▸ **EXERCISE**: Give the rows from the line containing "Tina Messer Kopulierhippe 613 /10,5 (13, 121)" through the line containing "[button] (178, 450)" as a numbered list, with blank lines omitted.

---------- WORKING DATA ----------

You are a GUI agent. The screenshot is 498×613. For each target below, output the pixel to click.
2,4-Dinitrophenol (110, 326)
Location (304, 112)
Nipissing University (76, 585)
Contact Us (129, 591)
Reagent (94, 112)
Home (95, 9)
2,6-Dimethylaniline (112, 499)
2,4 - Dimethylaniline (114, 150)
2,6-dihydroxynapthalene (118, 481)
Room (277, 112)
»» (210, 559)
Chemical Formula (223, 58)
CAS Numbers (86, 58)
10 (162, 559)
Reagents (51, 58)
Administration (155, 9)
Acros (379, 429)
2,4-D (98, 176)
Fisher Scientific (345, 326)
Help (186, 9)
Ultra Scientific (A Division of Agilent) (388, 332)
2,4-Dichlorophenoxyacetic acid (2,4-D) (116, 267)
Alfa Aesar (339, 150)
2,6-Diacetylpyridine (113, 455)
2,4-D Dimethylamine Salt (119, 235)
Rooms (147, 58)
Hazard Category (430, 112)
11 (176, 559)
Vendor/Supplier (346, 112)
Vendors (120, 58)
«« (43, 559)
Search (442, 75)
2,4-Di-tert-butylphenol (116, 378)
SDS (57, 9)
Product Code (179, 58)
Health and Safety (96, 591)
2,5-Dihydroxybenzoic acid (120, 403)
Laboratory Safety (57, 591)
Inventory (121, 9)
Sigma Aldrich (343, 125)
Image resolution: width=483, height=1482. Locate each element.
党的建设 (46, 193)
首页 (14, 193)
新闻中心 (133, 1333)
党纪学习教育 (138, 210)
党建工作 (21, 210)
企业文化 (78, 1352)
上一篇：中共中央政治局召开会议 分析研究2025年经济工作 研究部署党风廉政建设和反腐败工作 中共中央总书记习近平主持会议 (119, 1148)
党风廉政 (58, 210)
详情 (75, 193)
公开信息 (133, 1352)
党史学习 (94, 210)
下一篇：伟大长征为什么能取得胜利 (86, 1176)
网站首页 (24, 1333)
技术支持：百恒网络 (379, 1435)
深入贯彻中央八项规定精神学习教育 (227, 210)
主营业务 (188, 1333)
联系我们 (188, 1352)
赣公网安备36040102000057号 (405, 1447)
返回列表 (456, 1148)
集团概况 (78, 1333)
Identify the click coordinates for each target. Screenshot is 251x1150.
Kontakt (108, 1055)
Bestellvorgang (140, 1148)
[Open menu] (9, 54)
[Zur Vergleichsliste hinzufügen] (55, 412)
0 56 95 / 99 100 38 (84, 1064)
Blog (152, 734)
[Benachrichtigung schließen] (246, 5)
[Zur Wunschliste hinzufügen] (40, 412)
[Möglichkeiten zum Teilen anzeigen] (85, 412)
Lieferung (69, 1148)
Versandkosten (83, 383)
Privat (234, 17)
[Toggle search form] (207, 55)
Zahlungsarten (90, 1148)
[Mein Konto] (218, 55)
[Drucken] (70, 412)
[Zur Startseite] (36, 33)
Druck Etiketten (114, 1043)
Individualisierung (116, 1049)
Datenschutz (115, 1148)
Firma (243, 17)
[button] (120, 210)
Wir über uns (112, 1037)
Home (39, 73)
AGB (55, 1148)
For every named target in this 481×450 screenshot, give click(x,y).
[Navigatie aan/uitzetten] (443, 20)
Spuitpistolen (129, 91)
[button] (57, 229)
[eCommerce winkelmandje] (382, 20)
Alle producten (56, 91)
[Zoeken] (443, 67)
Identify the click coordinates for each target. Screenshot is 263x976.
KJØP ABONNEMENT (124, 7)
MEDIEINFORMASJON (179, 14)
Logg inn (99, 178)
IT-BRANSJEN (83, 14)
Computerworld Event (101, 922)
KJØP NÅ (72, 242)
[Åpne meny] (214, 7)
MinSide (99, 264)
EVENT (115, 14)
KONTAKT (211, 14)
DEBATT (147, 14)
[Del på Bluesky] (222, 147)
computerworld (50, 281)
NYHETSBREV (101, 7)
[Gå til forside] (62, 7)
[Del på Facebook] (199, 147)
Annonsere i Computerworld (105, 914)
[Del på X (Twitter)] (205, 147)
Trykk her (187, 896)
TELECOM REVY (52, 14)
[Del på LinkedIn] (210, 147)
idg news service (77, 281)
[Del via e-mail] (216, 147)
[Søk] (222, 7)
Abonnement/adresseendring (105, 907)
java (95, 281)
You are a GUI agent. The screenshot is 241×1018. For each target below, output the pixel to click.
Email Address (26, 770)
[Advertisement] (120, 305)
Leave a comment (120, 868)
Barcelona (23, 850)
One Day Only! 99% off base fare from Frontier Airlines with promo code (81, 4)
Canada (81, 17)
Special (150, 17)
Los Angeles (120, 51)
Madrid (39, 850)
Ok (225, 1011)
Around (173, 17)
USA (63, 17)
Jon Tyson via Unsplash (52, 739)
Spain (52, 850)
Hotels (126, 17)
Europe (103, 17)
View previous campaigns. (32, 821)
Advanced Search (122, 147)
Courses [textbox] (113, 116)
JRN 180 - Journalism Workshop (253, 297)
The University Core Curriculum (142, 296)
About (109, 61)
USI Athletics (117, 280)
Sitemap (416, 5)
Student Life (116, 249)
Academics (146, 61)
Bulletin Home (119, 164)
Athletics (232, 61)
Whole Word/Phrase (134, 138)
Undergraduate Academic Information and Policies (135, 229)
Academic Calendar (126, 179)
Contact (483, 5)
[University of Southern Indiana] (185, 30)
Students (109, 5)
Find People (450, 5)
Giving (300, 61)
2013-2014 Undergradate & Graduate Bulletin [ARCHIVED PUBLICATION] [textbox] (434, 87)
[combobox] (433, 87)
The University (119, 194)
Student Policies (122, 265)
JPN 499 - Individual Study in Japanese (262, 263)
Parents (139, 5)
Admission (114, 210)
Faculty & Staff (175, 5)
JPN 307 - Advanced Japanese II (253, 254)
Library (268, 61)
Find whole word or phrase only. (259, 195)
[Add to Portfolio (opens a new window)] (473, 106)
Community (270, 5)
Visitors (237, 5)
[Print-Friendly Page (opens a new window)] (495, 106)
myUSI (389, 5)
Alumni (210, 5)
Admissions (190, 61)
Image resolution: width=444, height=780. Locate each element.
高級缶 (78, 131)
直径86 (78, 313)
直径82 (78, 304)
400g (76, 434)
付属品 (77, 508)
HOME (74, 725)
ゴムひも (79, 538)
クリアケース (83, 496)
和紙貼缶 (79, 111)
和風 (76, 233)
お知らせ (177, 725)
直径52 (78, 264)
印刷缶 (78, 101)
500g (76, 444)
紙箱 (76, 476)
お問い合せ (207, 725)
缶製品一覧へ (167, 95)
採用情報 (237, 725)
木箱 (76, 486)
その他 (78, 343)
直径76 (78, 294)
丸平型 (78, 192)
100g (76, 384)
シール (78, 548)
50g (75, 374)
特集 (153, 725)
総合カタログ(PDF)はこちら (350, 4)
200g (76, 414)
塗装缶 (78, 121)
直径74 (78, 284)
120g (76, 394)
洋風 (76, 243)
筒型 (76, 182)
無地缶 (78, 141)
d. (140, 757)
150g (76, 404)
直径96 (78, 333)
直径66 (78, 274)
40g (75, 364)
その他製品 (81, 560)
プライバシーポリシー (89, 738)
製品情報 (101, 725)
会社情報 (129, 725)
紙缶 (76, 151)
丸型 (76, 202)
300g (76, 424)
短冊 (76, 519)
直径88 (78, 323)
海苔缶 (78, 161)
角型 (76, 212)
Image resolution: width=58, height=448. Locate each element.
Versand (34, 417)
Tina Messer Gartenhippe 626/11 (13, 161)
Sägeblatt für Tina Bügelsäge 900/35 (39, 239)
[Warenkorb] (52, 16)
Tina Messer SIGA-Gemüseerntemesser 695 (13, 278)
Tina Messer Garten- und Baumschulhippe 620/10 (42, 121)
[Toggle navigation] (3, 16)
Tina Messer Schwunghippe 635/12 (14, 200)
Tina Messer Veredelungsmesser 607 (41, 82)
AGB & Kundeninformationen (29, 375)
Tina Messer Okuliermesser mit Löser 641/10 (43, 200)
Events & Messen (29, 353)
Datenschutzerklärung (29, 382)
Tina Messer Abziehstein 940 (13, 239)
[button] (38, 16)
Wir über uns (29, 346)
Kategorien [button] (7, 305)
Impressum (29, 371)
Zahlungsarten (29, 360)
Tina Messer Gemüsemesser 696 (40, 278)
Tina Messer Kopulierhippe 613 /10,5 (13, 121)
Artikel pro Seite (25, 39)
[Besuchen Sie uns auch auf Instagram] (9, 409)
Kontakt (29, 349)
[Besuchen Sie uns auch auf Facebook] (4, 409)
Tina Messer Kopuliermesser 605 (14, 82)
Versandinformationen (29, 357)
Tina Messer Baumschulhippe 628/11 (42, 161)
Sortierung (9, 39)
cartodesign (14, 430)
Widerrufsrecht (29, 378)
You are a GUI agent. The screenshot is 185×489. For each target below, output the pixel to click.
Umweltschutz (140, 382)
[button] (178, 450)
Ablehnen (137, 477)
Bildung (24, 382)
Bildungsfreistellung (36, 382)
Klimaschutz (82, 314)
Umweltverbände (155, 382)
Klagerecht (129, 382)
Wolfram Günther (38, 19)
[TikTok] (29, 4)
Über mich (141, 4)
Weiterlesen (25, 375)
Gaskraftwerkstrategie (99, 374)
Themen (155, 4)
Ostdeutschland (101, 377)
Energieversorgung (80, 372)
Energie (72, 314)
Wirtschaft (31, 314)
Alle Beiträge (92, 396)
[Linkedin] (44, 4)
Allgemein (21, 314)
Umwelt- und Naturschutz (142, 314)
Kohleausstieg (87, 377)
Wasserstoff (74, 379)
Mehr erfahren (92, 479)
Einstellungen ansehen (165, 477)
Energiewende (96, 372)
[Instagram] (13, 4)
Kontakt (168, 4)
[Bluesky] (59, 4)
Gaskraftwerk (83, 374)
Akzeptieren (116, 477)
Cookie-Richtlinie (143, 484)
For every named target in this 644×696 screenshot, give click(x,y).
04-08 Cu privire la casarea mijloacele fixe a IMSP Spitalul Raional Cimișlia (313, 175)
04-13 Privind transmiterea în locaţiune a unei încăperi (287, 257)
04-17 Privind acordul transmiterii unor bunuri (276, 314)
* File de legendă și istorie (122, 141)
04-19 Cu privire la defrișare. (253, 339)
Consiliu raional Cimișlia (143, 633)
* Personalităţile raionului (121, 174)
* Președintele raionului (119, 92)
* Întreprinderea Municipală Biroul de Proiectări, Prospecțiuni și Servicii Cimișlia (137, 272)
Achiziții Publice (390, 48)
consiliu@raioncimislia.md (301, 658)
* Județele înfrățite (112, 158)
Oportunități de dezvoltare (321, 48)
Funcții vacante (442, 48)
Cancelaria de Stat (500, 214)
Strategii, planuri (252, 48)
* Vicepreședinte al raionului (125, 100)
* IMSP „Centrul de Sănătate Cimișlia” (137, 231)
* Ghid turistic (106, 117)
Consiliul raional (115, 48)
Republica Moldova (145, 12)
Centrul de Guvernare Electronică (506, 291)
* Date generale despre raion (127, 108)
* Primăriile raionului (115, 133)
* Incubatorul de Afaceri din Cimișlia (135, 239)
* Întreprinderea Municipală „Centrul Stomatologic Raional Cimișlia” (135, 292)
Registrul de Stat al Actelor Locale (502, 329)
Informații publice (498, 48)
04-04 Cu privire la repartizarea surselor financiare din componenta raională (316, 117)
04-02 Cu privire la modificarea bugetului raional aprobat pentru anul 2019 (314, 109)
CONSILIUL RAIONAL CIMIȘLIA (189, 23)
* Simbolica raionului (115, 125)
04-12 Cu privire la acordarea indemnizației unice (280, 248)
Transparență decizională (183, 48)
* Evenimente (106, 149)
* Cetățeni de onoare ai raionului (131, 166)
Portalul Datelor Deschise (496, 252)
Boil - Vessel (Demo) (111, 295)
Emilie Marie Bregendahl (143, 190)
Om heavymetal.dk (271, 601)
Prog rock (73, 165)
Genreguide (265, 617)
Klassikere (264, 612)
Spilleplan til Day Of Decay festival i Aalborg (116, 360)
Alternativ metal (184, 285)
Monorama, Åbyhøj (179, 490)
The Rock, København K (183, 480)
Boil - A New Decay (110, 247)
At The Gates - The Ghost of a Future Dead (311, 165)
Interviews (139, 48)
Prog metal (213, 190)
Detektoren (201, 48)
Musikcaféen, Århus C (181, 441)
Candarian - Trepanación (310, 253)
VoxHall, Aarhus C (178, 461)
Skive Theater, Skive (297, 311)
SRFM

----------

▸ **EXPECTED ANSWER**:
1. Tina Messer Kopulierhippe 613 /10,5 (13, 121)
2. Artikel pro Seite (25, 39)
3. [Besuchen Sie uns auch auf Instagram] (9, 409)
4. Kontakt (29, 349)
5. [Besuchen Sie uns auch auf Facebook] (4, 409)
6. Tina Messer Kopuliermesser 605 (14, 82)
7. Versandinformationen (29, 357)
8. Tina Messer Baumschulhippe 628/11 (42, 161)
9. Sortierung (9, 39)
10. cartodesign (14, 430)
11. Widerrufsrecht (29, 378)
12. You are a GUI agent. The screenshot is 185×489. For each target below, output the pixel to click.
13. Umweltschutz (140, 382)
14. [button] (178, 450)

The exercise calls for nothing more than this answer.